Curry got hurt because someone seven inches taller and 75 pounds heavier than him decided that instead of playing defense, he was going to let Curry collide with him (or, more accurately, his hip), then fall over and hope an official would blow their whistle. If you are six feet tall and 200 pounds, I would recommend you go find someone who is 5’5 and 125 pounds and see how much force would be required for them to bowl you over, but this would, in all likelihood, recommend you go ask a middle schooler to run into you at full speed, and that is weird.

Charges have always been one of basketball’s worst rules. Ostensibly a way for smaller players to stand a chance in the paint against big men, the practice of drawing a charge has been adopted by bigger players who aren’t necessarily the most devastating rim protectors. Of that list of the league’s top charge drawers last season, seven — Ersan Ilyasova, Kevin Love, Blake Griffin, Quincy Acy, DeMarcus Cousins, Baynes, and Marc Gasol — are frontcourt players. Outside of Cousins, who averaged an impressive 1.5 blocks per game, none of them exceeded 0.7 blocks a night. Ilyasova and Love drew charges more frequently than they blocked shots. At 0.4 blocks and charges drawn per game, the numbers were the same for Griffin and Acy (who, admittedly, played in 10 games).

This is not meant to challenge these players to try and be Myles Turner or Mitchell Robinson, who see balls get tossed at the basket and pretend they’re volleyballs, vessels that need to be spiked back to the earth with aplomb. If anything, they’re smart players who are aware of both their limitations protecting the rim and the fact that, depending on how the officials are feeling in the moment, they run the risk of getting called for a foul, even if they do exactly what they’re supposed to do and go straight up in the air and try to contest shots. And in the case of Baynes, it leads to stuff like this.

The rules of basketball disincentivize playing defense and reward turning your body into a crash test dummy. The problem goes beyond any one player or any one incident, even if Curry’s hand breaking is a high-profile example of the dangers at play. Because of the rules of basketball, a giant stood in front of someone much smaller than him, opted to get bowled over upon contact, and caused that smaller player to get hurt when they both tumbled to the ground. He did what the rules determined was the smart thing to do. Any rational person would process that and go “this means the rules should change.”

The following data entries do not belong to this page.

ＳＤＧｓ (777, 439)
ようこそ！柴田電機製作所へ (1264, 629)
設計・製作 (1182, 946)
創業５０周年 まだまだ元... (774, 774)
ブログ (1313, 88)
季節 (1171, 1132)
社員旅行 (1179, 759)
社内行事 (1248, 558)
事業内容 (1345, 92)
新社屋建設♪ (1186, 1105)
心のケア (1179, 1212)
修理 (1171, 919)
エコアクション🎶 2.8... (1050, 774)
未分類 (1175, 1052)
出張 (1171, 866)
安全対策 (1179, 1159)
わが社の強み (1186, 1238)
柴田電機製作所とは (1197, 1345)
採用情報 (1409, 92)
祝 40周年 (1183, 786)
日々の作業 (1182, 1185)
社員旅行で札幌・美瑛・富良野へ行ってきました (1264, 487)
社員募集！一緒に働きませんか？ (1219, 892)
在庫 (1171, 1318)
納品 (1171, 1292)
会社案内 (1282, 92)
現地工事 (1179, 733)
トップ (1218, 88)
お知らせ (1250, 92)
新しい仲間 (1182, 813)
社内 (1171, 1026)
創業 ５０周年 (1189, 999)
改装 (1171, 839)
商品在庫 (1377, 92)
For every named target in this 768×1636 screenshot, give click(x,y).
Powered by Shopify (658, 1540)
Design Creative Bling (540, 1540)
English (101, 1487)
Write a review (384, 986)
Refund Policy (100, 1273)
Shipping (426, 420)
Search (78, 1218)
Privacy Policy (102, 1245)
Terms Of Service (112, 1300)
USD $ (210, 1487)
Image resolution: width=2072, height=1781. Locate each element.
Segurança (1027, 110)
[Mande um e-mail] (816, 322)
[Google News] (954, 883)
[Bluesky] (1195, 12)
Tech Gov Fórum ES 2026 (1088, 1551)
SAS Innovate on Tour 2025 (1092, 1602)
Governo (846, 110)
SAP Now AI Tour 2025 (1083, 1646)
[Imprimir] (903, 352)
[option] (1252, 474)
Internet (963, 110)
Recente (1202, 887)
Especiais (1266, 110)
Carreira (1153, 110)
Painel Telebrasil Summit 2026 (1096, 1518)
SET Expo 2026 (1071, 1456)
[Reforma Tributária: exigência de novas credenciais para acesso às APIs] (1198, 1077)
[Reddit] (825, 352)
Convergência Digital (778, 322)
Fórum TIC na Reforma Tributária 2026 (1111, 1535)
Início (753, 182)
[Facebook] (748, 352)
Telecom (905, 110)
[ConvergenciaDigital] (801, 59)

The NBA has to do something about drawing charges. There’s an aesthetic argument to be made, as camping out and trying to draw a charge when a guard blows by their defender instead of trying to play defense — especially when it comes via sliding under someone who is in the process of gathering or, even worse, going up for a dunk or a layup — is not something that should be rewarded. Beyond that, the necessity of falling to the ground to draw that offensive foul makes for an unnecessary danger, particularly when they’re near the basket.

Players falling to the ground so easily in an attempt to draw fouls aren’t just a danger because of the act of falling, but when they fall under the basket they are a hazard to players that need to land in that area after jumping in the air around the rim to either score, block a shot, or get a rebound. The league should at least consider ways to reduce the number of attempts made to take charges around the rim. Whether by expanding the restricted area or altering language of the charge rule, players purposefully falling to the ground makes the game worse and more dangerous.

The difficulty in this is that, in a game that constantly makes rule changes to benefit the offense, charges are the last bastion of hope for the defense in some cases. Changing charge rules would likely require other adjustments, namely allowing more contact from defenders and asking referees to be more attuned to watching for when the offensive player is the one creating that contact and either letting it go (or calling offensive fouls). None of it is perfect but it’s something that needs to be explored, because the charge isn’t just a frustrating element to the game, it’s a dangerous one.